Detection and molecular diagnosis of a new case of congenital analbuminaemia. / Detección y diagnóstico molecular de un nuevo caso de analbuminemia congénita.

ABSTRACT

INTRODUCTION AND OBJECTIVES: Congenital analbuminaemia (CCA) (MIM #616000) is an autosomal recessive disorder (prevalence < 1/106) caused by defects in the ALB gene leading to absence or severe reduction of albuminaemia. This paper describes a case of CCA detected and diagnosed in our hospital. MATERIALS AND METHODS: A 42-year old woman showing hypoproteinaemia and hypoalbuminaemia of unknown aetiology. Biochemical study was performed according to routine quality controlled analytical procedures Albuminaemia (colorimetric and nephelometric methods).
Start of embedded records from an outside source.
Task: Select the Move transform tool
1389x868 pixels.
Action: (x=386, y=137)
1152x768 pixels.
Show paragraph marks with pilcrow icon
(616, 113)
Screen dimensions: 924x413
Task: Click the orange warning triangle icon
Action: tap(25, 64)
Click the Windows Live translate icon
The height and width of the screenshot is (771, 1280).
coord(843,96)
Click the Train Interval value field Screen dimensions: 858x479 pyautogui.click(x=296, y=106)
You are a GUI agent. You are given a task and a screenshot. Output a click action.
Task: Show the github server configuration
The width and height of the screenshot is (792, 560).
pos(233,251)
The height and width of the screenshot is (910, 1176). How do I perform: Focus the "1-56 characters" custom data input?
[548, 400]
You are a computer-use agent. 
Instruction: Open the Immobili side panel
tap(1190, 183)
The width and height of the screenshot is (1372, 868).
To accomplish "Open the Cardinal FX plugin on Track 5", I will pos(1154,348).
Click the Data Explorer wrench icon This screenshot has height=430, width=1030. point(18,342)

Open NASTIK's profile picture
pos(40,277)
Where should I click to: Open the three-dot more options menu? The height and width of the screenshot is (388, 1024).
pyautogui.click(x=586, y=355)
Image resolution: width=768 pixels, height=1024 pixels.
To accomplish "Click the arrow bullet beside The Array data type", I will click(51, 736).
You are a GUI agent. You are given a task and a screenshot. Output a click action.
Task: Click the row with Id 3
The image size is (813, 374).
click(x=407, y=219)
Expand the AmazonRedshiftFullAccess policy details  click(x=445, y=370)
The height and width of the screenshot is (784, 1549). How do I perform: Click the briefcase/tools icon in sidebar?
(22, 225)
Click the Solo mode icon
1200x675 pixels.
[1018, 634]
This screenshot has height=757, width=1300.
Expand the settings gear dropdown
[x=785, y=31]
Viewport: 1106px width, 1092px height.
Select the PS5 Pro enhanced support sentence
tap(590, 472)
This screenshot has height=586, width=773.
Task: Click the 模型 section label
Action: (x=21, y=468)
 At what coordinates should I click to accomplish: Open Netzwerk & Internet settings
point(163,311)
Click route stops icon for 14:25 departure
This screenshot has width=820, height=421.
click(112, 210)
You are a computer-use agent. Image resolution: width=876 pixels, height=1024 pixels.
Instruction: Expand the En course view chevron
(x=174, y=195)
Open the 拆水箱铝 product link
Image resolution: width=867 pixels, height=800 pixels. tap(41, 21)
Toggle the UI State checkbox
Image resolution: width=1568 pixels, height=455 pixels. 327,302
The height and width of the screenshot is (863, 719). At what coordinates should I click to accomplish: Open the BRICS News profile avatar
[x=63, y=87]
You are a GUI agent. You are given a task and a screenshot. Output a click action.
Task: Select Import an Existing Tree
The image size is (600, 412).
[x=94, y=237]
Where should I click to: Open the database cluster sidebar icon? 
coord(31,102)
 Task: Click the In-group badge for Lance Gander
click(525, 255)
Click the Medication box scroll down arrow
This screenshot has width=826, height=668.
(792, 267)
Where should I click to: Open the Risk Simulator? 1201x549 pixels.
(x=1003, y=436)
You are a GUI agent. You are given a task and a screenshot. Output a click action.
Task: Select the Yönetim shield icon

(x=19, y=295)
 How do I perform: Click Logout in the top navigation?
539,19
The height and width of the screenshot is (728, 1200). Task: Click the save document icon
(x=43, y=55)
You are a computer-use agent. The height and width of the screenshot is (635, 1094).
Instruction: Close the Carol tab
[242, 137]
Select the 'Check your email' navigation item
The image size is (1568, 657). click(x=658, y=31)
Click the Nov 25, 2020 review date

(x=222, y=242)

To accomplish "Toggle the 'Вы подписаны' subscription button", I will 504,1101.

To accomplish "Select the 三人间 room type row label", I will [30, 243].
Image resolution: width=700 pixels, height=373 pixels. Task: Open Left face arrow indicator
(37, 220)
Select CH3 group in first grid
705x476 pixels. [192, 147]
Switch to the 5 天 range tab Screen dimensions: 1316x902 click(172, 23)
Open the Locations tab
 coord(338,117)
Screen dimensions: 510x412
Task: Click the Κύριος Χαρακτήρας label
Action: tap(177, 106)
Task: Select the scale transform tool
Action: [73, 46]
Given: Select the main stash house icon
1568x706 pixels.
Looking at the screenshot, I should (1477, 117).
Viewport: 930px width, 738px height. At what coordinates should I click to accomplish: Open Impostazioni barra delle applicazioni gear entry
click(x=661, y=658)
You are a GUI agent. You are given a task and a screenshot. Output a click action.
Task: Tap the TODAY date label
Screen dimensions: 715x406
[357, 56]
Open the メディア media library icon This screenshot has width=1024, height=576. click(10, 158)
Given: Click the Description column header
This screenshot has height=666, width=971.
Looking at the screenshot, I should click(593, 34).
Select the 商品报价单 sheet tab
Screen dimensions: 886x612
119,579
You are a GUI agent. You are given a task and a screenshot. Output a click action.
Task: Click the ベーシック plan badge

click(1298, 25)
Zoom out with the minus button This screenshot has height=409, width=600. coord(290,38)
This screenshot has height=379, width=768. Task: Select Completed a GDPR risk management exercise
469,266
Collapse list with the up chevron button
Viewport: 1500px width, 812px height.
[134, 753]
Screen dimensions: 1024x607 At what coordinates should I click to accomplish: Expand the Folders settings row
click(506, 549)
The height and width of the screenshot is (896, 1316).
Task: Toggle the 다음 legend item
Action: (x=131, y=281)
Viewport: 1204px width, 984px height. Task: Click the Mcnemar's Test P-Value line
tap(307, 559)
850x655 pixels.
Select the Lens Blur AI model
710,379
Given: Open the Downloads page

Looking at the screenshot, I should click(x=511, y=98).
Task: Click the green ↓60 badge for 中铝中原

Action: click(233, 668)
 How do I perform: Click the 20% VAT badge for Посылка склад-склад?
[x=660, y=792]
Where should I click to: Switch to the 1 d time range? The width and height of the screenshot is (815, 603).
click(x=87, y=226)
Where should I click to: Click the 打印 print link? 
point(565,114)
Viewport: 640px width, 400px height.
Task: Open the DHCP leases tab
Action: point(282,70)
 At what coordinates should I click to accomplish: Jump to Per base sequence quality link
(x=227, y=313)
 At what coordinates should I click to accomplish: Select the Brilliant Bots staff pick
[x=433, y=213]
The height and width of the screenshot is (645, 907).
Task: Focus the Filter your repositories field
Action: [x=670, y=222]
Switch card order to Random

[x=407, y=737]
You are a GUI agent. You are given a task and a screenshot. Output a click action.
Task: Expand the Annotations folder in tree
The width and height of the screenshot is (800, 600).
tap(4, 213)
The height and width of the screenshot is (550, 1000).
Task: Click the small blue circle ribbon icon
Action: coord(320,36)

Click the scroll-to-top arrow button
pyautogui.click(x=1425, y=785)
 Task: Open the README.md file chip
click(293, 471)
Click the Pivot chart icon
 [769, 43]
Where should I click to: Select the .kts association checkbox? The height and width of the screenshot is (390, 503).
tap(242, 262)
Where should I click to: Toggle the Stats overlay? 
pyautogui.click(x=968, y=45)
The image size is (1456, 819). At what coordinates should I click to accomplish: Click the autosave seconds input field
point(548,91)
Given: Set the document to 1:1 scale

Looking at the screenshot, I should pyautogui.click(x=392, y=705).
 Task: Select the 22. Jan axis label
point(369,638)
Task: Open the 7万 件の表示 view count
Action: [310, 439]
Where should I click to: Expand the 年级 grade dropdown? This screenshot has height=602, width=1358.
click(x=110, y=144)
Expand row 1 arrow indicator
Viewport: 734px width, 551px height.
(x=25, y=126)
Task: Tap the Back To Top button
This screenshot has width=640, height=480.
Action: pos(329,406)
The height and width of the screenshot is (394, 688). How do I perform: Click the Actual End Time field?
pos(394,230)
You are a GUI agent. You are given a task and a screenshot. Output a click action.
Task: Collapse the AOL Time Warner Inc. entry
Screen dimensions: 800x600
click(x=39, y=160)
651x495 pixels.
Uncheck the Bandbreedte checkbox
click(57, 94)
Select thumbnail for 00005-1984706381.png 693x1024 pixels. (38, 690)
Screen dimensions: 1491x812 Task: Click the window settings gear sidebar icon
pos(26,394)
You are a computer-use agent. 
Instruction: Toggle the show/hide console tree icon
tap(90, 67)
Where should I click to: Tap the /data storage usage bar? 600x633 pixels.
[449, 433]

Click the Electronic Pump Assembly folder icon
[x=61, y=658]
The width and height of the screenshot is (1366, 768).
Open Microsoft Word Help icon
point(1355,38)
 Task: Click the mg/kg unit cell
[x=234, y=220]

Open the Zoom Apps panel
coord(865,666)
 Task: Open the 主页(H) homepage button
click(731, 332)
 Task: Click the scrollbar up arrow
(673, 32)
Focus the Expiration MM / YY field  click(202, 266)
Protein electrophoresis (capillary and agarose gel). Molecular study of the ALB gene DNA extraction, PCR amplification of the 14 coding exons plus adjacent intron regions and Sanger sequencing. RESULTS: After discarding the most common causes of hypoalbuminaemia, the analbuminaemia was confirmed by nephelometry and protein electrophoresis. The proband was found to be homozygous for molecular defect in the ALB gene variant c.1289+1G>A previously reported as Guimarães variant. CONCLUSIONS: This is the first case of CCA confirmed by molecular study in Spain. The proband shows the Guimarães variant previously described in 4 patients worldwide.